Saturday, March 31, 2012

Tilting at Windmills: Amsterdam, Part 3

Timing is everything.  And our timing with respect to Amsterdam's famous tulip season was just a bit off.  I had been looking forward to seeing the flowers in bloom at the Keukenof Gardens outside of the city, but when we learned that we were a couple of weeks out from tulip season, we decided to go with Plan B.  Of course, we first had to figure out what Plan B was!  After scouring our guide books, we decided that a visit to the village of Zaanse Schans with its working windmills and clog workshop sounded like fun.   

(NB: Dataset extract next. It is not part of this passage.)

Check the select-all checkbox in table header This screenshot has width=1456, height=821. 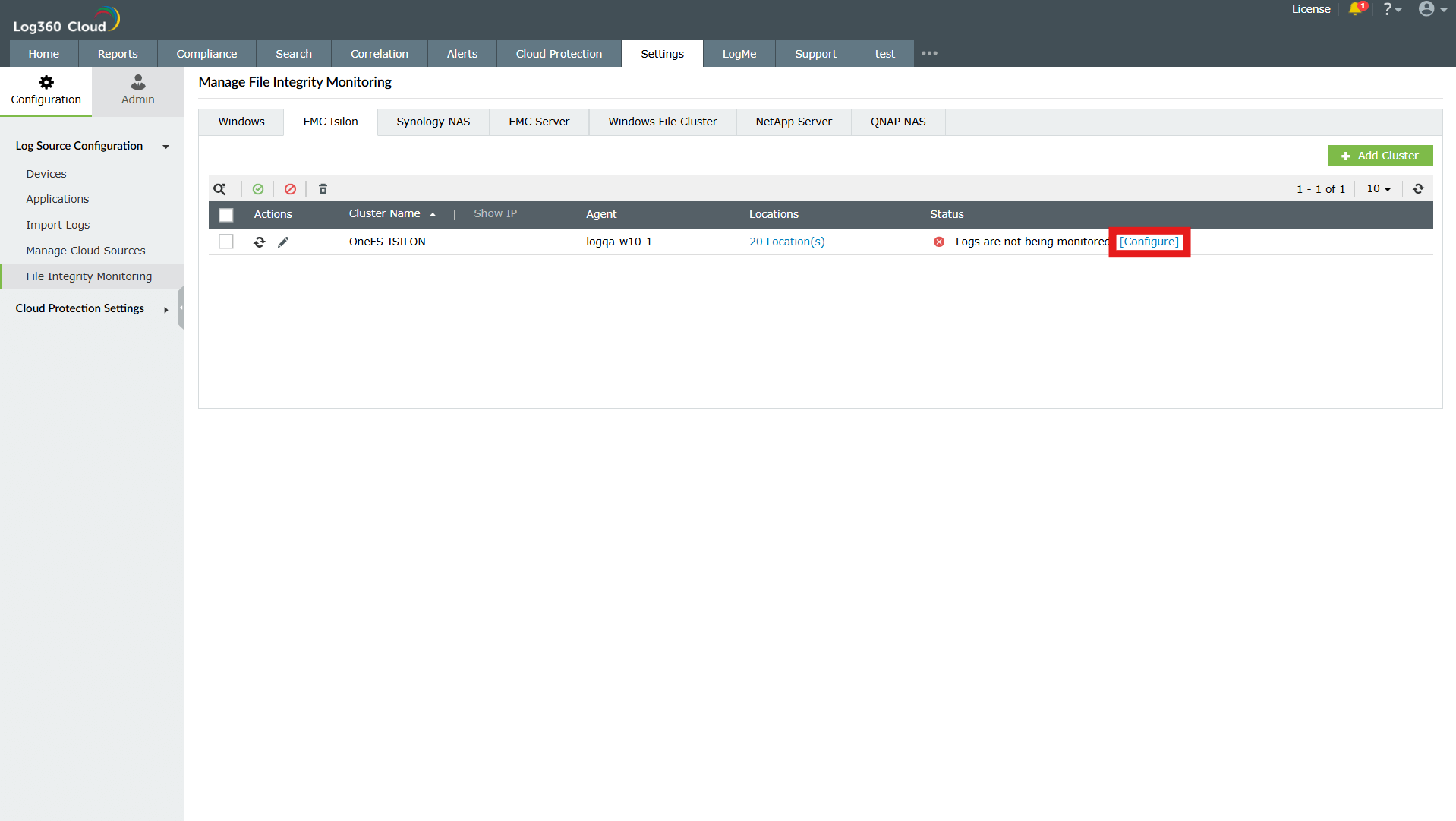226,215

I was a bit concerned that we had fallen into a tourist trap when we arrived and saw tour buses in the Zaanse Schans parking lot.   The second I saw the windmills, though, I realized that we had made a good choice.   The village has eight windmills in total, and three of them were open for viewing that day.  Our first stop was the windmill pictured here, De Kat (the Cat--difficult translations such as this one convinced Andrea that she could read Dutch!), which is thought to be the last wind-powered dye mill in the world.  The mill was really cool, and there was a couple selling hollowed out eggs that had been colored with dyes produced at the mill.  (Suffice it to say that I have a new Christmas tree ornament.)    

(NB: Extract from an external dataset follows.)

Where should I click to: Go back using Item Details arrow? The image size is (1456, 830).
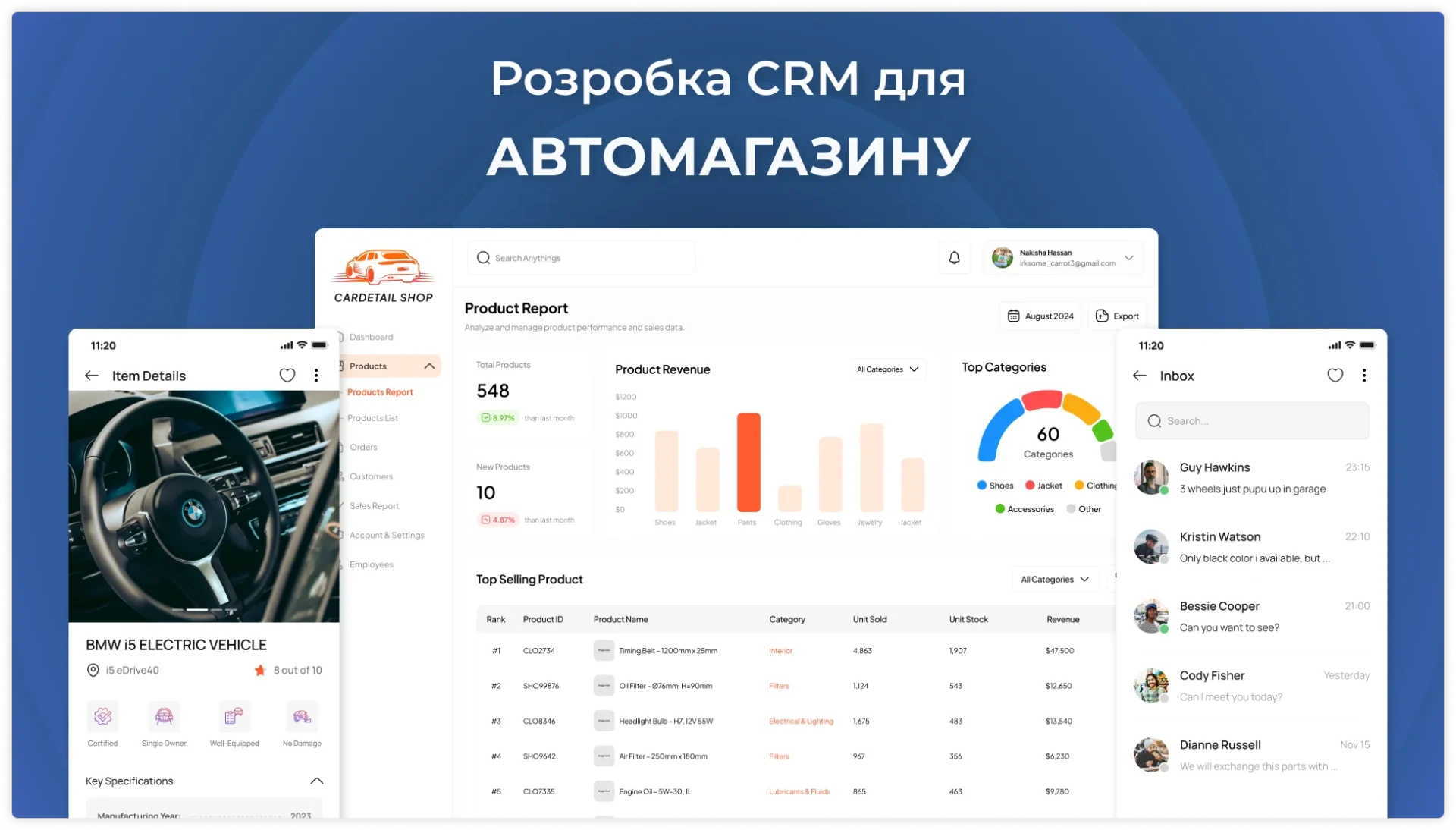pyautogui.click(x=92, y=376)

We wandered around the village for a while, stopping in at the other mills and shops and enjoying the beautiful afternoon.  One mill produced spices and a variety of tasty mustards.  Unfortunately, those pesky restrictions on the size of bottles containing liquids and gels that you can bring on an aircraft prevented us from bringing any mustard home.  Then it was time for our visit to the clog workshop!    

One thing that I can say about the Dutch is that they take their history seriously.   When you enter the workshop, you pass a great collection of clogs with information about their history.   There were hand painted clogs and clogs made for ice skating and clogs that had been converted into violins.   There were wedding clogs and patent leather clogs and clogs that Lady Gaga would be proud to wear.  And of course there were shopping opportunities.  Andrea was tempted to buy a pair to bring home, but she ultimately decided that it wouldn't be the most practical purchase.  

Our last stop at the village was Catharina Hoeve, a cheese place.  There were lots of great cheeses to taste, and I brought home three different types--a two year aged Gouda and two types of hard goat cheese.  Yummy!

Our outing to Zaanse Schanse turned out to be quite an excellent Plan B, perhaps all the more enjoyable because it was a late addition to our itinerary.